How can we provide the output of a Linear layer to a Conv2D

I am building an Autoencoder where I need to encode an image into a latent representation of length 100. I am using the following architecture for my model.

        self.conv1 = nn.Conv2d(in_channels = 3, out_channels = 32, kernel_size=3)
        self.conv2 = nn.Conv2d(in_channels=32,out_channels=64,kernel_size=3,stride=2)
        self.conv3 = nn.Conv2d(in_channels=64,out_channels=128,kernel_size=3,stride=2)
        
        self.linear = nn.Linear(in_features=128*30*30,out_features=100)

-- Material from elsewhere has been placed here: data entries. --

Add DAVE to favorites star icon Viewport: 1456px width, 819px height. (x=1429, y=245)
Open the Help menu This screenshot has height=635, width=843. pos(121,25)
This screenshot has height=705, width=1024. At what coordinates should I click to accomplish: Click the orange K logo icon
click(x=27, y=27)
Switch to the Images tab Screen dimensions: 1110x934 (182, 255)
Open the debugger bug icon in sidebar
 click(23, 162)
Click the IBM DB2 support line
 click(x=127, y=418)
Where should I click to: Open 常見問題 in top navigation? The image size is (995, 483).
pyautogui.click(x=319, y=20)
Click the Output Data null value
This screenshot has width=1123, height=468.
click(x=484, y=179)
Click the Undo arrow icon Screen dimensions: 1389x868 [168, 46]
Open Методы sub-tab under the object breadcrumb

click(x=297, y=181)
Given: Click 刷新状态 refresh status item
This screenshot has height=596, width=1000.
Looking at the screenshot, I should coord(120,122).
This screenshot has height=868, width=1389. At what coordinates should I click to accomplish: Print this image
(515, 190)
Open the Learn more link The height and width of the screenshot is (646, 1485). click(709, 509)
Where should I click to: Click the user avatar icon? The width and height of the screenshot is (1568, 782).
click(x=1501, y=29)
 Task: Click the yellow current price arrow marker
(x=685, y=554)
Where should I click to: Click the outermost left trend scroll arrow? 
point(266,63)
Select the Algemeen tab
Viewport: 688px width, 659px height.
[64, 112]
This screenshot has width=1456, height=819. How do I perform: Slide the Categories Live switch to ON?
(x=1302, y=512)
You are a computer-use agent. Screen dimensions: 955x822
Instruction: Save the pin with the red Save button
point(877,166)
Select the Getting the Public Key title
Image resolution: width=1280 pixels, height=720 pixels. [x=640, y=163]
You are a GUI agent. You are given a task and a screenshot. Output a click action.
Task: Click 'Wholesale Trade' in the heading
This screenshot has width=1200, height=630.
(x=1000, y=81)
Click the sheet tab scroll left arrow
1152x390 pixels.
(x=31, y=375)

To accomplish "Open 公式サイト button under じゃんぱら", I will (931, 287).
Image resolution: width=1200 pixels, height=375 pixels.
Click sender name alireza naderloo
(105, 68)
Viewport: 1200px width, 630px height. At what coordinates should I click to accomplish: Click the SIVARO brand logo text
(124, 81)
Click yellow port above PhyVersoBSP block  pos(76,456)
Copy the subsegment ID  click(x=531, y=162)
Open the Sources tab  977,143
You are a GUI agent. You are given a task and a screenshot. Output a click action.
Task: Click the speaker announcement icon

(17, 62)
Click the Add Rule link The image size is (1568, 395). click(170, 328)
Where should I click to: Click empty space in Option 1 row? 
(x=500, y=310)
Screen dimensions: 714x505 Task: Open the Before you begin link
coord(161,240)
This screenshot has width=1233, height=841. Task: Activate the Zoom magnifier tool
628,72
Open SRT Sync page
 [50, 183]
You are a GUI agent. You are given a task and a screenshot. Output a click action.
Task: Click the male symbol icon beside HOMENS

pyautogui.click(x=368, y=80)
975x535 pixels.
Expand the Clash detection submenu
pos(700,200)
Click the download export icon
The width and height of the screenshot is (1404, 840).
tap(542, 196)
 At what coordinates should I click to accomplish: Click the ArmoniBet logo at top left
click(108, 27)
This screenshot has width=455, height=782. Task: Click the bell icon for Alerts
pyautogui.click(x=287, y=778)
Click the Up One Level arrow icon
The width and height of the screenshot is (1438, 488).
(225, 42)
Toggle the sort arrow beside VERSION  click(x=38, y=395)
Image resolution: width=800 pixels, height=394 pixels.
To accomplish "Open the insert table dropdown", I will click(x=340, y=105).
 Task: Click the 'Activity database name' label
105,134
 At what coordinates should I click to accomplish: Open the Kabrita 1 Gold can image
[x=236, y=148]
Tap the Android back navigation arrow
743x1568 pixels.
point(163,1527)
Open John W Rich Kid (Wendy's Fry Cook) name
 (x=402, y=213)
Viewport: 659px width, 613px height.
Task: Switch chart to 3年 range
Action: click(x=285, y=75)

        self.conv1_transpose = nn.ConvTranspose2d(in_channels=128,out_channels=64,kernel_size=3,stride=2,output_padding=1)
        self.conv2_transpose = nn.ConvTranspose2d(in_channels=64,out_channels=32,kernel_size=3,stride=2,output_padding=1)
        self.conv3_transpose = nn.ConvTranspose2d(in_channels=32,out_channels=3,kernel_size=3,stride=1)  

Is there any way I could give my Linear layer’s output to a Conv2D or a ConvTranspose2D layer so that I can reconstruct my image? The output is restored if I remove the Linear layer. I want to know how I can reconstruct my image keeping the Linear layer

Any help would be appreciated. Thanks!

Yes that should be possible, if you are able to create a view of the tensor in the expected shape.
nn.ConvTranspose2d expects an input in the shape [batch_size, channels, height, width].
Since your linear layer is returning 100 output features, you won’t be able to use in_channels=128, but would have to lower it.
You could use out = out.view(out.size(0), 4, 5, 5) on the output of the linear layer and pass it to the transposed conv.

Thanks @ptrblck.
I tried another way, I just added another linear layer like this
self.linear2 = nn.Linear(in_features=100,out_features=128*30*30) and in the forward function, I used
x = x.view(x.size(0),128,30,30)) and kept the rest of the code same. When I print the output after every layer in the forward method, I am getting the desired shape. But when I start training, I am getting the following error
RuntimeError: shape '[8, 115200]' is invalid for input of size 2113536 despite resizing all images to (128,128) in my dataloader.

Could you please have a look at my code (Google Colab notebook).

Just for reference, here is the sequence of shapes when I pass my model through my network

torch.Size([1, 3, 128, 128])
torch.Size([1, 32, 126, 126])
torch.Size([1, 64, 62, 62])
torch.Size([1, 128, 30, 30])
torch.Size([1, 115200])
torch.Size([1, 100])
torch.Size([1, 115200])
torch.Size([1, 128, 30, 30])
torch.Size([1, 64, 62, 62])
torch.Size([1, 32, 126, 126])
torch.Size([1, 3, 128, 128])

Even though you are defining a valid Resize transformation, you are not applying the transformation in your CustomDataset, but instead but use ToTensor().
If your images have different spatial size, this shape mismatch error will be raised.

Oh my god. I can’t believe I missed that! Thanks a lot. It works perfectly now

1 Like